なお、果物のアレルギーがある人の場合、ゴム(ラテックス)にもアレルギーを起こす場合があり、職業上ゴム手袋を用いる場合などでは注意が必要と考えられます。
小児では、多食することで、果物にアレルギーを起こす可能性が考えられています。

[予防・治療]
口腔アレルギー症候群は1990年代ころから報告が増えはじめ、近年増加しています。まだ未解明のことも多く、効果的な予防・治療はまだ確立していません。現状では、原因が明らかな果物や野菜は控えること、もしも食べる場合は加熱調理すること、また口にして違和感を感じたときはすぐに出してうがいをし、その食物は食べないように心がけましょう。
とくに花粉症の人では注意が必要で、異常があった果物や野菜の仲間は頭に入れておくことが望まれます。例えばリンゴを食べて反応があった人は、同じバラ科のモモやナシ、サクランボなどでも反応を認めることがあります。これらの果物はデザートやサラダ、生菓子、生ジュースなどによく用いられますから、外食時には注意してください。

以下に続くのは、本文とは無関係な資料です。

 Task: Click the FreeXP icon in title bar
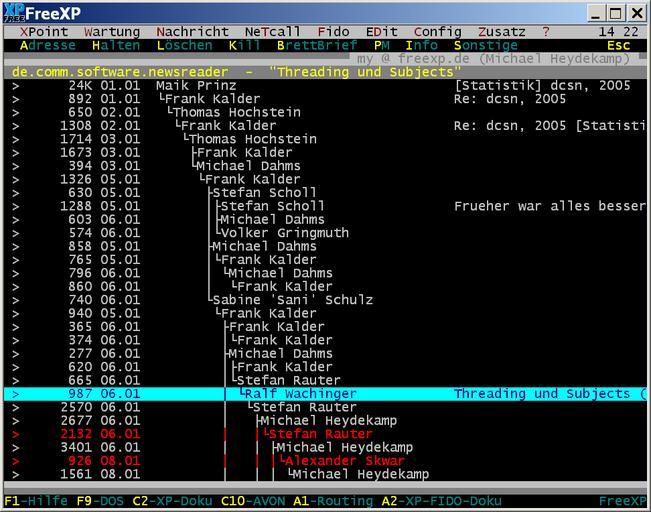pos(13,12)
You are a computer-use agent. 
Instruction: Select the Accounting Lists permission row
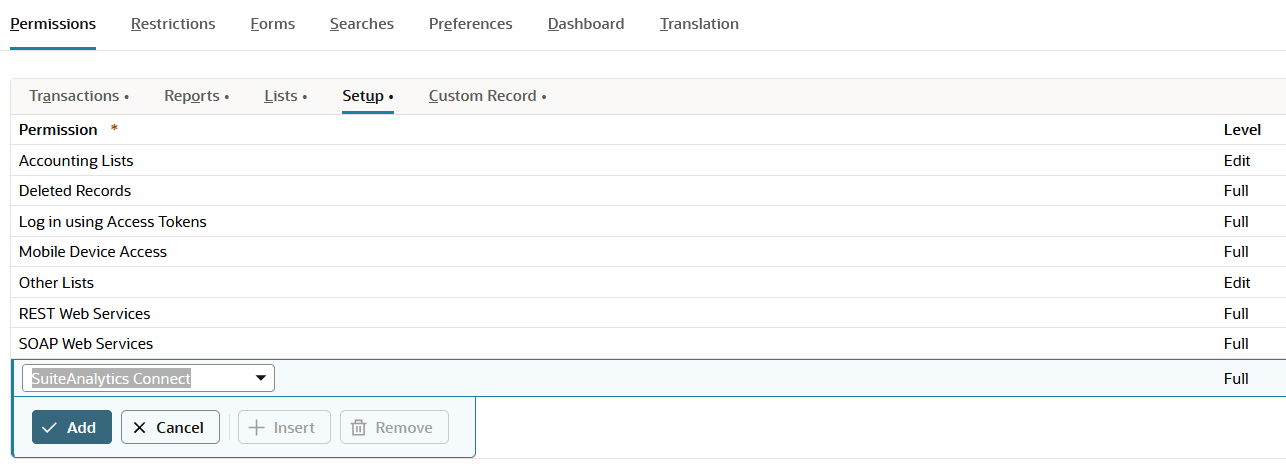(76, 161)
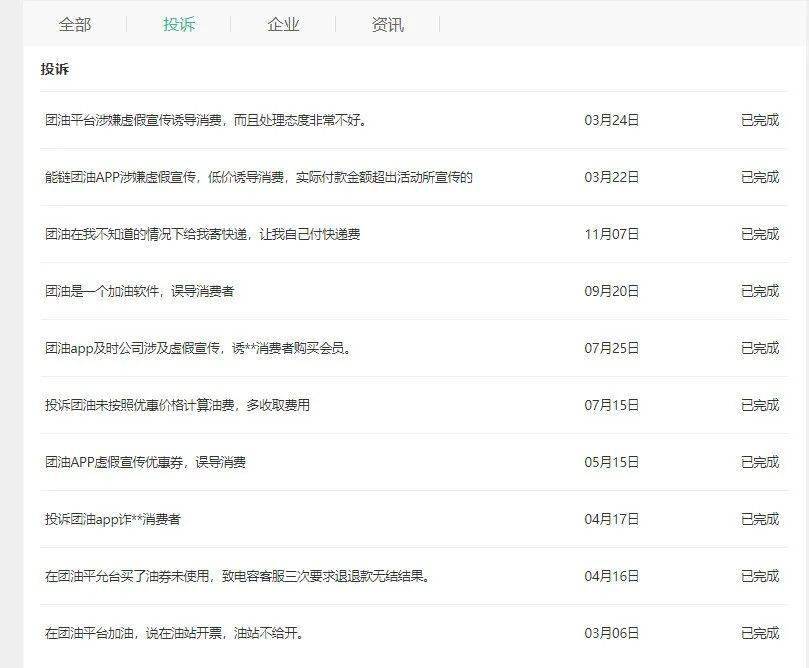Open complaint about 团油平台涉嫌虚假宣传诱导消费
Viewport: 809px width, 668px height.
206,120
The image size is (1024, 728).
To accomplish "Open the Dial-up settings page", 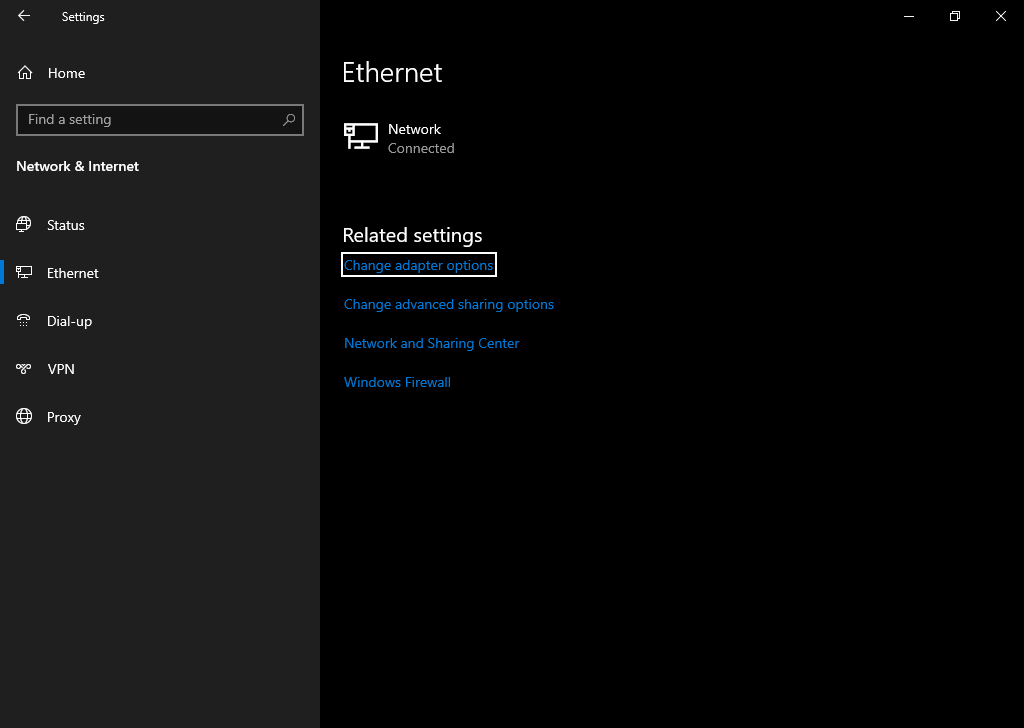I will (69, 321).
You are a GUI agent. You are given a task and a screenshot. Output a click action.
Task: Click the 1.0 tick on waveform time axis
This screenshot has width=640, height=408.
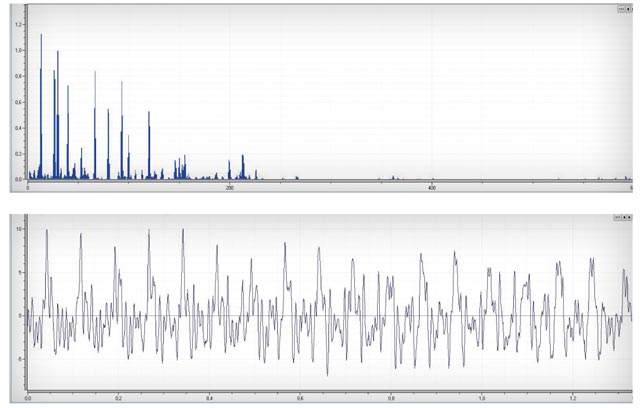[482, 397]
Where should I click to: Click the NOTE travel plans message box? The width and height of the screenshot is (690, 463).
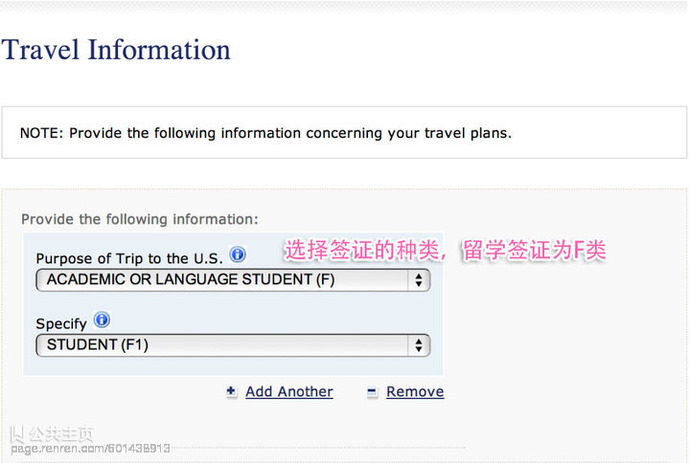point(344,132)
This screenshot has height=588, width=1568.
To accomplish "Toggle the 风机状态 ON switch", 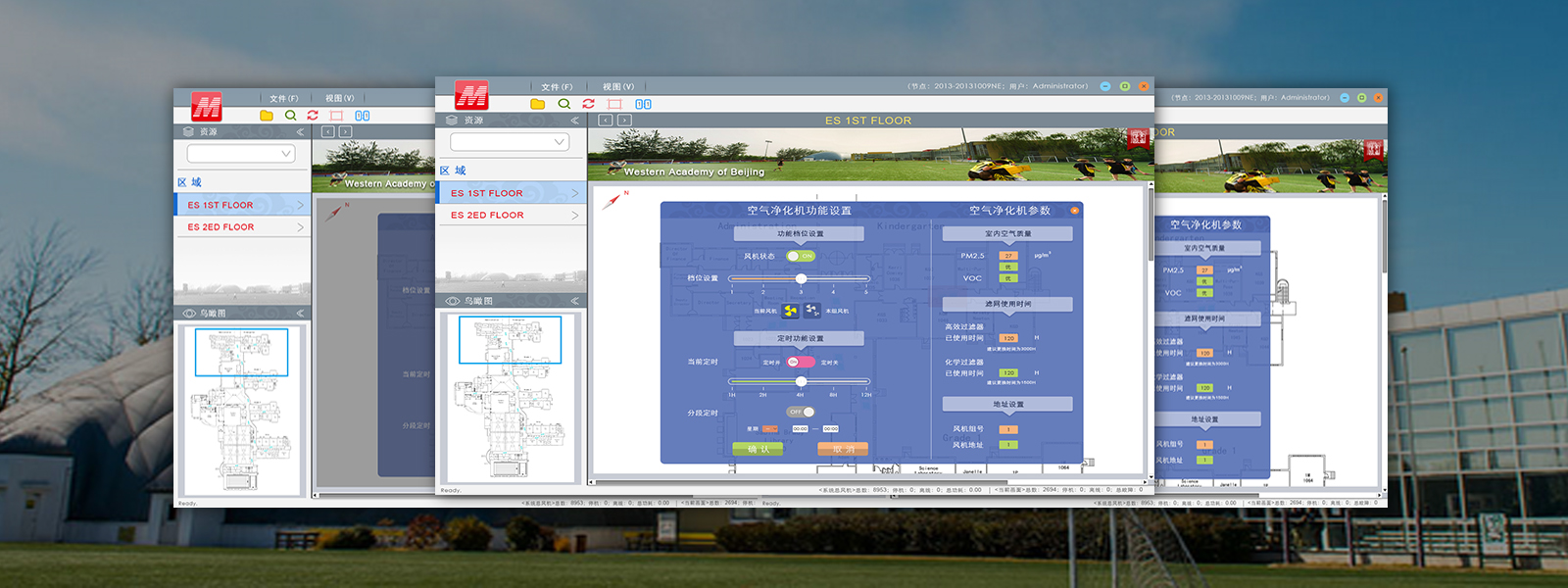I will [x=801, y=256].
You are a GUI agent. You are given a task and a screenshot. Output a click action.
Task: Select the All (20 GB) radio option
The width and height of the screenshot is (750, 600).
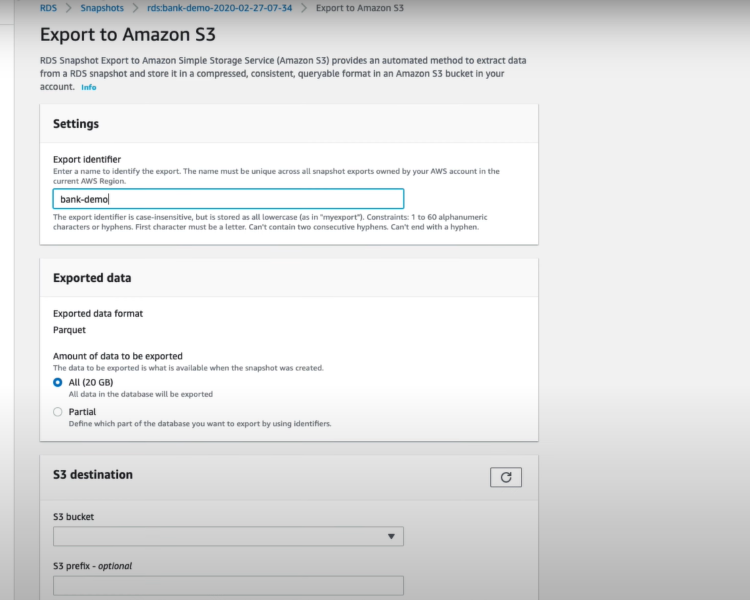click(x=58, y=383)
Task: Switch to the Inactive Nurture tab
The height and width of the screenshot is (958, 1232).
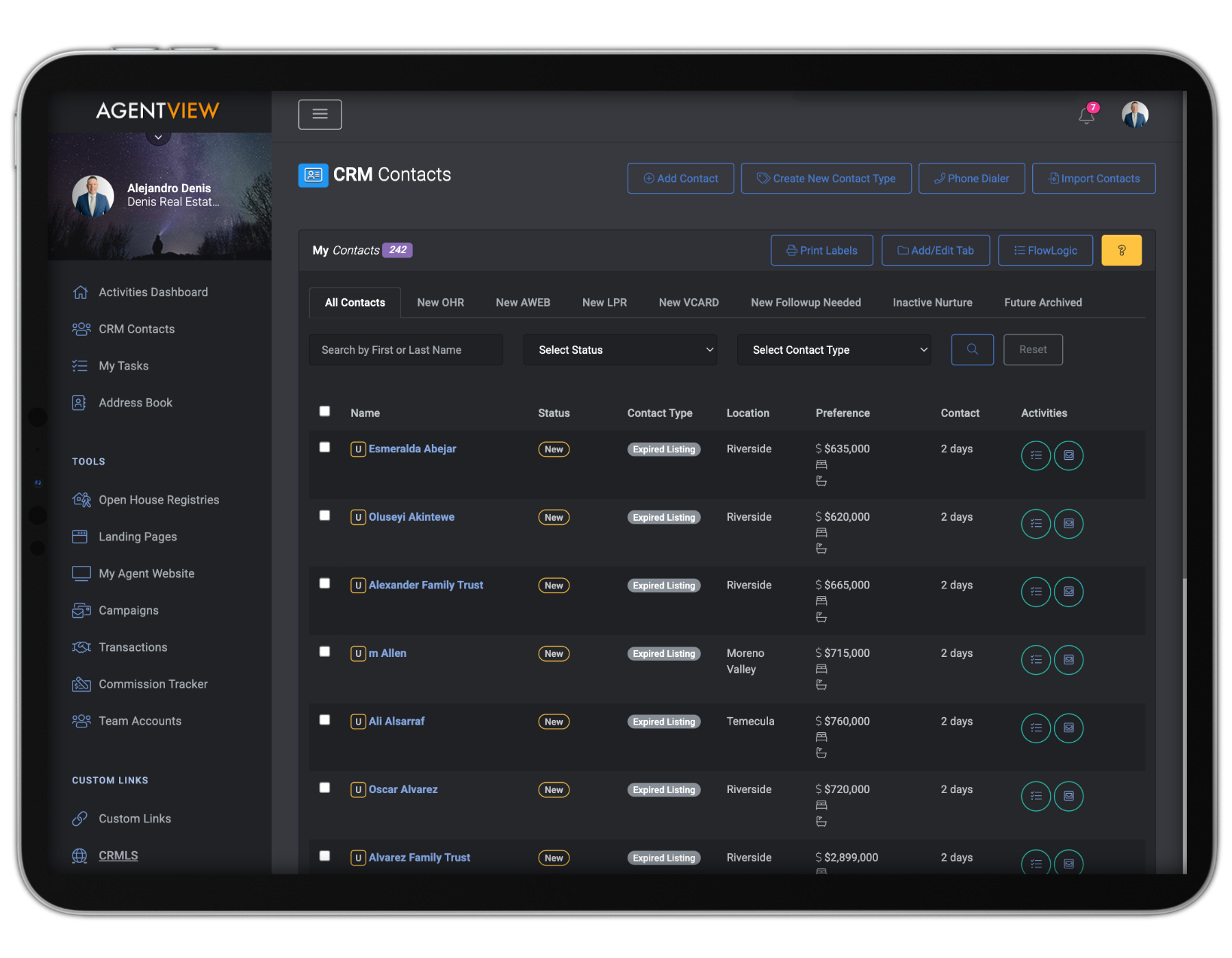Action: [x=932, y=302]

  この疾患は私も20年前の開業当時は知りませんでした。小学校3〜4年くらいのお子さんで、そういう訴えの方がありましたが、あまり聞いたことありませんね〜とか、答えていました。ここ10年くらい前から注目されだしたようですね。殆どが軽症ですむので心配要らないようですが、症状の起きる食べ物は食べないようにしてください。